In the full analysis set (n = 113), 108 (96%) patients had genetic data comprising 215 GAA pathogenic variants (220 including in-cis combinations) (Fig. 1; Supplementary Table S1). Four IOPD patients and one LOPD patient had missing genotypes. Two patients had three variants, two in cis and one in trans, and one patient had four variants: two in-cis combinations in trans to each other. The three most frequent in the IOPD cohort were nonsense c.2560C>T, historically prevalent among African Americans12 (p.R854*, 21 alleles), deletion c.525delT13 (p.E176fs*45, nine alleles), and missense c.2297A>C14 (p.Y766S, six alleles). Those most frequent in the LOPD cohort were c.−32−13T>G15 (r.spl, 13 alleles), deletion c.525delT13 (p.E176fs*45, three alleles), and missense c.1210G>A16 (p.D404N, two alleles). The three most frequent overall were nonsense c.2560C>T12 (p.R854*; 23 alleles, 2 in LOPD and 21 in IOPD), splice variant c.−32−13T>G15 (13 alleles in LOPD), and deletion c.525delT13 (p.E176fs*45; 12 alleles, 9 in IOPD and 3 in LOPD). Most patients with c.2560C>T were African American: all 3 homozygotes with IOPD, 11 of 15 compound heterozygotes with IOPD (others: 2 multiracial and 2 Caucasian), and 1 of 2 compound heterozygotes with LOPD (the other was multiracial).

Fig. 1
figure 1

GAA pathogenic variant types in ADVANCE. Distributions of GAA pathogenic variant types in the ADVANCE cohort (a) and its infantile-onset Pompe disease (IOPD) (b) and late-onset Pompe disease (LOPD) (c) subsets. No patients with IOPD (nor with cardiac involvement in LOPD) had the common LOPD-associated splice variant c.−32−13T>G.

Unpublished variants occurred in four patients (Supplementary Table S2), by comparisons as of 8 March 2018 with current Erasmus17 and Duke18 Pompe variant databases, ClinVar, and PubMed.

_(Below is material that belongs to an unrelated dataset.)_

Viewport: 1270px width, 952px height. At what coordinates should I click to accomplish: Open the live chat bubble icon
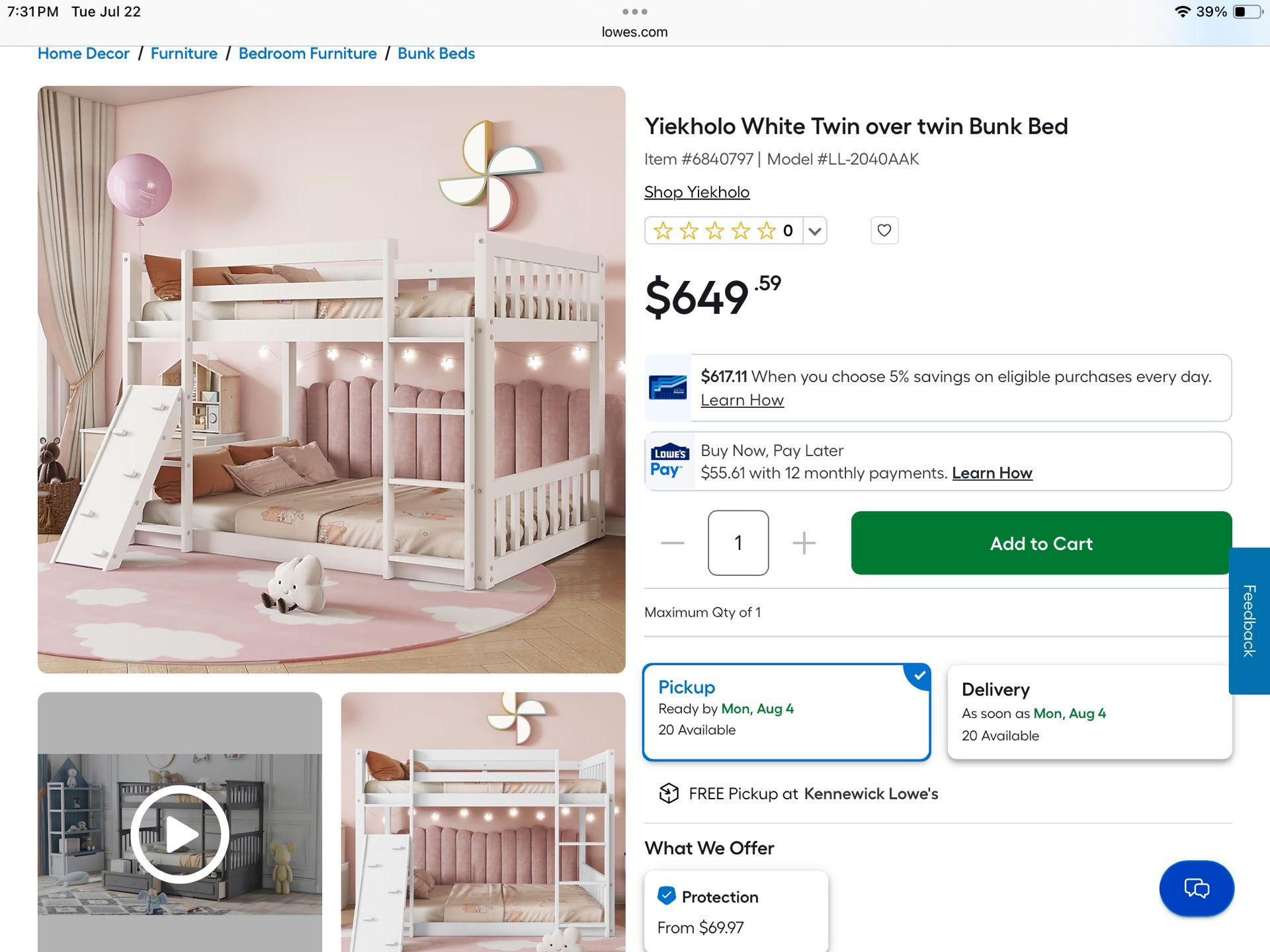1196,888
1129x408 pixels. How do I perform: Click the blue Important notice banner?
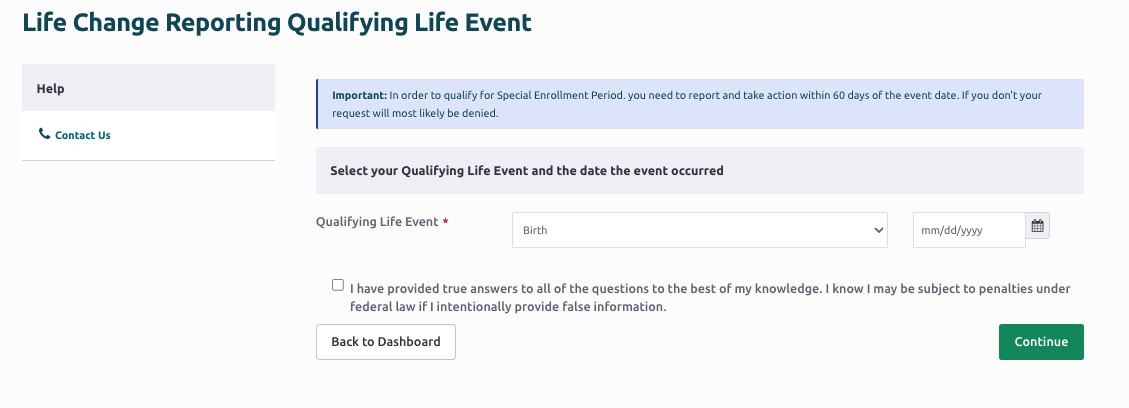coord(700,104)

In addition to three unpublished in-cis variant combinations shown in Supplementary Table S2 (see Supplementary Table S1 for references of their component variants), published in-cis combination c.[1642G>T; 1880C>T]16 occurred in one IOPD patient.

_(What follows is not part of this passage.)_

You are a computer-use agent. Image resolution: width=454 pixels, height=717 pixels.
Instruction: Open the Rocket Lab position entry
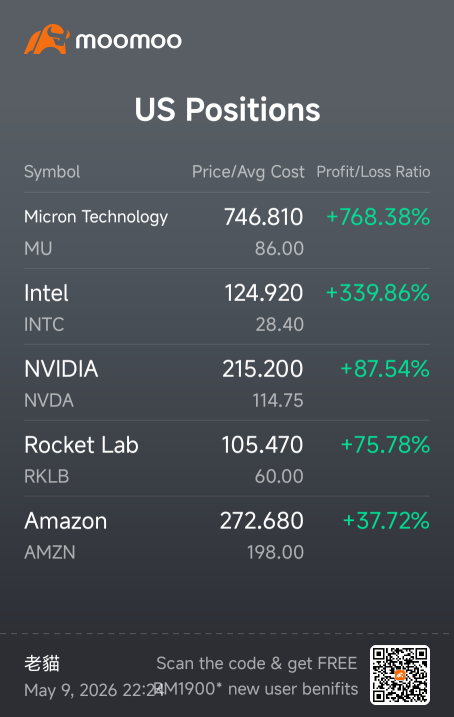point(227,459)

Missense variant c.1844G>A (p.G615Q), homozygous in two IOPD patients, appeared only in the Duke database.

The unpublished splice variant c.−32−17_−32−10delinsTCCCCTGCTGAGCCTCCTACAGGCCTCCCGC in one LOPD patient was similar to a published variant19 but with one more repeating C.

Exon 18 deletion c.2481+102_2648+31del20 was compound heterozygous in six patients (five IOPD, one LOPD with cardiac involvement). Two additional LOPD patients were compound heterozygous for exon 18 deletions with different breakpoints (c.2481+120_2646 and c.1799G>A with symptom onset >12 months of age and cardiomegaly; c.2481+109_2848+38del538 and c.1979G>A without cardiac involvement), which were not regarded as unpublished variants because the underlying large exon 18 deletion is the same.

c.307T>G (p.C103G), common in Germany,21 occurred in compound heterozygosity in three patients with IOPD and one with LOPD (all Caucasian). Three Asian American patients had common Asian variants. c.2238G>C (p.W746C), frequent in Chinese patients with LOPD,22 occurred in one IOPD patient (compound heterozygous with c.1843G>A). c.1935C>A, a founder effect Chinese IOPD variant,22 occurred in two IOPD patients, one homozygous and one compound heterozygous with c.2815_2816delGT.

The common splice variant c.−32−13T>G15 occurred in 12/20 LOPD patients (homozygous in 1 patient and compound heterozygous in 11; Supplementary Table S3). None of these 12 patients had any cardiomyopathy. Symptom onset occurred at 107 months of age in the c.−32−13T>G homozygote, at 0–48 months (median, 5.9 months) in c.−32−13T>G compound heterozygotes, and at 0–60 months (median, 20 months) in non–c.−32−13T>G LOPD patients. All six LOPD patients with cardiac involvement (Supplementary Table S4) lacked c.−32−13T>G.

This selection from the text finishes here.